Occasionally, Core would be joined by protestors from Greenpeace and the like, but the backlash was thin and certainly did not involve many locals. There was no mass outcry from Cumbrians protesting that their county was a nuclear engineering and dumping ground. There still isn’t. Jobs mattered and matter to them more than environmental concerns.
So it is again with the go-ahead for a new coal mine at Whitehaven, also in Cumbria. It’s the first mine to be built in Britain in 30 years. When completed it will produce 2.8 million tonnes of coking coal for use in steelmaking. Emissions from burning this coal will add 8.4 million tonnes of Co2 into the atmosphere every year.
So much for the government’s climate crisis policies and “net zero” targets. The national outcry against the mine has been loud and long. But not in Cumbria. There, the focus is on the 500 jobs that will be created.
Pancho Lewis, a researcher at Lancaster University, has studied the local response. The media has homed in on the area’s deprivation but he says, the picture is more complicated than that. Many of those in Whitehaven supporting the mine are retired and comfortably well-off.
There is an element of nostalgia – this part of Cumbria was once home to many pits, with the coal being shipped around the world from Whitehaven harbour. The last plant closed only in the mid-1980s.
What Lewis found, however, was not so much fond memories for the old mines but rather harking back to an era when the town and district was a hive of economic activity. It was a bustling place, quite unlike today. As well as coal mines, Whitehaven was home to a large chemical factory, Marchon, which employed thousands. Marchon shut in 2005 and the site lies empty.
There was a buzz and pride, too, in the fact the mines made the inhabitants feel they were part of the modern, global economy, that their coal was being exported and used abroad.
Lewis identifies another reason why the mines were welcomed. The working-class community understood and valued manual labour. They could also build their lives around it, clocking off on a Friday, have a social weekend, starting again on a Monday.
What service industries there are that have come in and replaced some of the jobs lost are not the same. They’re seven days a week, the shift patterns are socially awkward, they involve sitting behind terminals or working in hairdressers or flipping burgers in fast food outlets. The actual work is far safer and healthier than grafting down a mine but job security can be tenuous and the skills required are less. Miners, in short, took pride in their work; and the town in them.
The mines, too, had their supply chains of other, smaller businesses.

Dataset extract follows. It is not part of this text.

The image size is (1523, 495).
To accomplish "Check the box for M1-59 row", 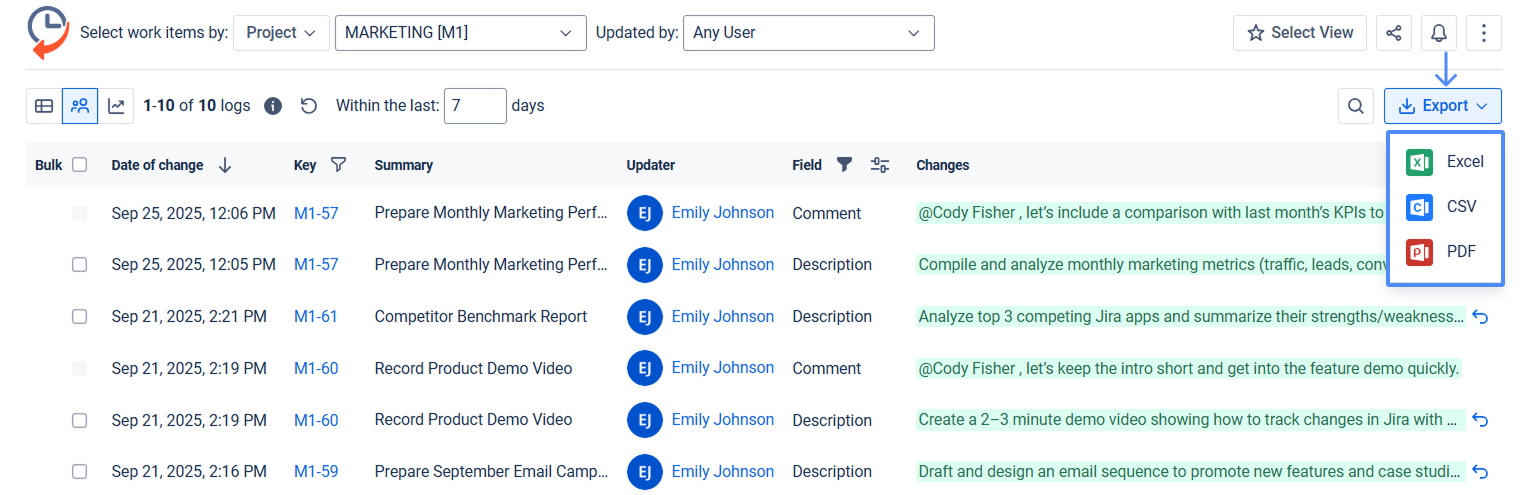I will (80, 472).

Keeping their wheels turning was a collective, joint enterprise. This has not been replicated.
It’s food for thought for those who speak gaily of service jobs pouring into the post-industrial Midlands and North.

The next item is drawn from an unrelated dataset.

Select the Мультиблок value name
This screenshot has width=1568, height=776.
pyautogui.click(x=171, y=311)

There’s been shock that Whitehaven is in favour of a new coal mine. Other parts of the country and politicians at Westminster simply do not get it.
A bit of effort to understand the mentality of the local people could help provide the answer. They are not heads-in-the-sand climate change deniers but they do have other values and priorities.
More creative thinking might, for instance, supply an alternative, sticking to what they did best once and would like to do again. It does not need to be a mine, and can have a current, even future-looking twist. The area could house renewable energy manufacturing projects, constructing wind turbines and solar panels. And as Lewis says, there was talk of building a new steel recycling plant just north of Whitehaven in Workington. “A factory of this nature would resonate with the area’s heritage, and provide a bridge between its past and reimagined green industrial future.”
Concludes Lewis: “Until the political organisation exists to make ideas like this [the recycled steel factory] a reality, the same mistakes will arise, with new fossil fuel projects offering the only investment to communities eager for some alternative to decline.”
I checked, and Core is still alive. But its website does not appear to have been updated since 2019. Meanwhile, the nuclear industry in Cumbria continues to thrive.